— Try it —
All of the records listed below should be retyped exactly.

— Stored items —
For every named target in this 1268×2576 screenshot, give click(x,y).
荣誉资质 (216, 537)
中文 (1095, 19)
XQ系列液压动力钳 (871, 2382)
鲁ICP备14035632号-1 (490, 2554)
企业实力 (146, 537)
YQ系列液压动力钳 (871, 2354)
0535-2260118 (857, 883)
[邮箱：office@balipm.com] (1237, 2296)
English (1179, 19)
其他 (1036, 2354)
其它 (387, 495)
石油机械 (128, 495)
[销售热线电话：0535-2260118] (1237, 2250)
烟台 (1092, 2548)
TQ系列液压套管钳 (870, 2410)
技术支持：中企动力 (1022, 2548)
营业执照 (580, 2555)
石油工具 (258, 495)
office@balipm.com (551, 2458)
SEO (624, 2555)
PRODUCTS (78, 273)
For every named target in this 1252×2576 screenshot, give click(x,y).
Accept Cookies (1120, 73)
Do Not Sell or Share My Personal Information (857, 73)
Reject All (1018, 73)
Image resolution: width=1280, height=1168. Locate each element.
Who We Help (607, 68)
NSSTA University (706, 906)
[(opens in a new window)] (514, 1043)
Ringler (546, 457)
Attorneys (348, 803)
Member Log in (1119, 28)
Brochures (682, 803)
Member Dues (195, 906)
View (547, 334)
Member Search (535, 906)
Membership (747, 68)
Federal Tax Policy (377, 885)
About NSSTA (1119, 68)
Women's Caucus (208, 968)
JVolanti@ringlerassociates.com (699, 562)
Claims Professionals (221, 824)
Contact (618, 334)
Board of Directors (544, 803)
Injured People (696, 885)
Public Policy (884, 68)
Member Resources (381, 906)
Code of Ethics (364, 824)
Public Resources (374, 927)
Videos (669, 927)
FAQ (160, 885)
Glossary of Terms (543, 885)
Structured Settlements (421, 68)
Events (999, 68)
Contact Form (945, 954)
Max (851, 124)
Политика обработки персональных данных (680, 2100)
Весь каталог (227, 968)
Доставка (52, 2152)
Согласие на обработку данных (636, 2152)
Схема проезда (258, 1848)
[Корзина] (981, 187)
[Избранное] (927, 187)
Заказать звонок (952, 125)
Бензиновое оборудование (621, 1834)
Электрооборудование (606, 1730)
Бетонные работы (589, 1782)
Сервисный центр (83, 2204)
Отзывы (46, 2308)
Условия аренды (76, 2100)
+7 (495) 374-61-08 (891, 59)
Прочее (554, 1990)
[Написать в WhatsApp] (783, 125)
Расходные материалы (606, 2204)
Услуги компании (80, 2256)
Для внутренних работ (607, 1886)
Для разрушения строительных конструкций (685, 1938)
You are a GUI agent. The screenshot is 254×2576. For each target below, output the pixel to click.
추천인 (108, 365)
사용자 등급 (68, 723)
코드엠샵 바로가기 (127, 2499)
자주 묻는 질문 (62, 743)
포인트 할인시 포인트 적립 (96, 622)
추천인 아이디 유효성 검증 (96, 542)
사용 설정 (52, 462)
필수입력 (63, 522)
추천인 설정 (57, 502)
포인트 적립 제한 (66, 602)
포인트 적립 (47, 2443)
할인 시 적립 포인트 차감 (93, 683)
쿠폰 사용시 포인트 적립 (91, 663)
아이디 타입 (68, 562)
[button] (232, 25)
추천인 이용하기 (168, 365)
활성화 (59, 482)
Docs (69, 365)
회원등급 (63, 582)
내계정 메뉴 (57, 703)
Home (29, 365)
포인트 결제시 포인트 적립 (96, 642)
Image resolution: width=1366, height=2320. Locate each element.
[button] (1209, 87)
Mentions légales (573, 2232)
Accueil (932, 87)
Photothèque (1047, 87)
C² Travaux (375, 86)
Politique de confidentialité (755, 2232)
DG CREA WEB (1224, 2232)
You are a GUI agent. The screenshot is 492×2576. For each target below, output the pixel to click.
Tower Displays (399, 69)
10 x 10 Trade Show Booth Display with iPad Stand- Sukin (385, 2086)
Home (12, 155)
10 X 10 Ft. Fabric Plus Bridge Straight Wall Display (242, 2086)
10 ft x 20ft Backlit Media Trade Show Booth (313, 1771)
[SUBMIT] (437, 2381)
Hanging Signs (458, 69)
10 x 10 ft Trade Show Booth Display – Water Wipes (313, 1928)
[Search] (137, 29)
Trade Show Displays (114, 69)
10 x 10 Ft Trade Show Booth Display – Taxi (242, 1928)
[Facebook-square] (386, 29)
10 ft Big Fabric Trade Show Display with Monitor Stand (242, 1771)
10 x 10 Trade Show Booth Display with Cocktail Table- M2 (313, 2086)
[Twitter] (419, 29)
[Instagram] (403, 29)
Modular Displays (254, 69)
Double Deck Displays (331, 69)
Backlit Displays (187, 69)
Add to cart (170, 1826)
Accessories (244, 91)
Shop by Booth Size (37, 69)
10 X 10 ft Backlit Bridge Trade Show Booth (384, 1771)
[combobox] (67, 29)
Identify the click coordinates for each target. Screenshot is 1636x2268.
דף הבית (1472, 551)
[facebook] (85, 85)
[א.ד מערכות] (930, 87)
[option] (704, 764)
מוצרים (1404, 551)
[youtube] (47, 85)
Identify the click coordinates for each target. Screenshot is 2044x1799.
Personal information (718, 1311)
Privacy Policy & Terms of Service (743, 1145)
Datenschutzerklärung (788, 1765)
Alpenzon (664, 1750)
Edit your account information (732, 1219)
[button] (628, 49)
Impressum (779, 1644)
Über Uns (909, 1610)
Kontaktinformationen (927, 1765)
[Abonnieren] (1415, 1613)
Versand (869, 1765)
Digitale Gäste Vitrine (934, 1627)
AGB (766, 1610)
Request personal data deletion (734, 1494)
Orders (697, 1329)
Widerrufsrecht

— Exercise result —
For every named target in this 1268×2576 screenshot, give click(x,y).
荣誉资质 (216, 537)
中文 (1095, 19)
XQ系列液压动力钳 (871, 2382)
鲁ICP备14035632号-1 (490, 2554)
企业实力 (146, 537)
YQ系列液压动力钳 (871, 2354)
0535-2260118 (857, 883)
[邮箱：office@balipm.com] (1237, 2296)
English (1179, 19)
其他 (1036, 2354)
其它 (387, 495)
石油机械 (128, 495)
[销售热线电话：0535-2260118] (1237, 2250)
烟台 (1092, 2548)
TQ系列液压套管钳 (870, 2410)
技术支持：中企动力 (1022, 2548)
营业执照 (580, 2555)
石油工具 (258, 495)
office@balipm.com (551, 2458)
SEO (624, 2555)
PRODUCTS (78, 273)
For every named target in this 1252×2576 screenshot, give click(x,y).
Accept Cookies (1120, 73)
Do Not Sell or Share My Personal Information (857, 73)
Reject All (1018, 73)
Image resolution: width=1280, height=1168. Locate each element.
Who We Help (607, 68)
NSSTA University (706, 906)
[(opens in a new window)] (514, 1043)
Ringler (546, 457)
Attorneys (348, 803)
Member Log in (1119, 28)
Brochures (682, 803)
Member Dues (195, 906)
View (547, 334)
Member Search (535, 906)
Membership (747, 68)
Federal Tax Policy (377, 885)
About NSSTA (1119, 68)
Women's Caucus (208, 968)
JVolanti@ringlerassociates.com (699, 562)
Claims Professionals (221, 824)
Contact (618, 334)
Board of Directors (544, 803)
Injured People (696, 885)
Public Policy (884, 68)
Member Resources (381, 906)
Code of Ethics (364, 824)
Public Resources (374, 927)
Videos (669, 927)
FAQ (160, 885)
Glossary of Terms (543, 885)
Structured Settlements (421, 68)
Events (999, 68)
Contact Form (945, 954)
Max (851, 124)
Политика обработки персональных данных (680, 2100)
Весь каталог (227, 968)
Доставка (52, 2152)
Согласие на обработку данных (636, 2152)
Схема проезда (258, 1848)
[Корзина] (981, 187)
[Избранное] (927, 187)
Заказать звонок (952, 125)
Бензиновое оборудование (621, 1834)
Электрооборудование (606, 1730)
Бетонные работы (589, 1782)
Сервисный центр (83, 2204)
Отзывы (46, 2308)
Условия аренды (76, 2100)
+7 (495) 374-61-08 (891, 59)
Прочее (554, 1990)
[Написать в WhatsApp] (783, 125)
Расходные материалы (606, 2204)
Услуги компании (80, 2256)
Для внутренних работ (607, 1886)
Для разрушения строительных конструкций (685, 1938)
You are a GUI agent. The screenshot is 254×2576. For each target below, output the pixel to click.
추천인 (108, 365)
사용자 등급 (68, 723)
코드엠샵 바로가기 (127, 2499)
자주 묻는 질문 (62, 743)
포인트 할인시 포인트 적립 (96, 622)
추천인 아이디 유효성 검증 (96, 542)
사용 설정 (52, 462)
필수입력 (63, 522)
추천인 설정 (57, 502)
포인트 적립 제한 (66, 602)
포인트 적립 (47, 2443)
할인 시 적립 포인트 차감 (93, 683)
쿠폰 사용시 포인트 적립 (91, 663)
아이디 타입 (68, 562)
[button] (232, 25)
추천인 이용하기 (168, 365)
활성화 (59, 482)
Docs (69, 365)
회원등급 (63, 582)
내계정 메뉴 (57, 703)
Home (29, 365)
포인트 결제시 포인트 적립 (96, 642)
Image resolution: width=1366, height=2320. Locate each element.
[button] (1209, 87)
Mentions légales (573, 2232)
Accueil (932, 87)
Photothèque (1047, 87)
C² Travaux (375, 86)
Politique de confidentialité (755, 2232)
DG CREA WEB (1224, 2232)
You are a GUI agent. The screenshot is 492×2576. For each target below, output the pixel to click.
Tower Displays (399, 69)
10 x 10 Trade Show Booth Display with iPad Stand- Sukin (385, 2086)
Home (12, 155)
10 X 10 Ft. Fabric Plus Bridge Straight Wall Display (242, 2086)
10 ft x 20ft Backlit Media Trade Show Booth (313, 1771)
[SUBMIT] (437, 2381)
Hanging Signs (458, 69)
10 x 10 ft Trade Show Booth Display – Water Wipes (313, 1928)
[Search] (137, 29)
Trade Show Displays (114, 69)
10 x 10 Ft Trade Show Booth Display – Taxi (242, 1928)
[Facebook-square] (386, 29)
10 ft Big Fabric Trade Show Display with Monitor Stand (242, 1771)
10 x 10 Trade Show Booth Display with Cocktail Table- M2 (313, 2086)
[Twitter] (419, 29)
[Instagram] (403, 29)
Modular Displays (254, 69)
Double Deck Displays (331, 69)
Backlit Displays (187, 69)
Add to cart (170, 1826)
Accessories (244, 91)
Shop by Booth Size (37, 69)
10 X 10 ft Backlit Bridge Trade Show Booth (384, 1771)
[combobox] (67, 29)
Identify the click coordinates for each target. Screenshot is 1636x2268.
דף הבית (1472, 551)
[facebook] (85, 85)
[א.ד מערכות] (930, 87)
[option] (704, 764)
מוצרים (1404, 551)
[youtube] (47, 85)
Identify the click coordinates for each target. Screenshot is 2044x1799.
Personal information (718, 1311)
Privacy Policy & Terms of Service (743, 1145)
Datenschutzerklärung (788, 1765)
Alpenzon (664, 1750)
Edit your account information (732, 1219)
[button] (628, 49)
Impressum (779, 1644)
Über Uns (909, 1610)
Kontaktinformationen (927, 1765)
[Abonnieren] (1415, 1613)
Versand (869, 1765)
Digitale Gäste Vitrine (934, 1627)
AGB (766, 1610)
Request personal data deletion (734, 1494)
Orders (697, 1329)
Widerrufsrecht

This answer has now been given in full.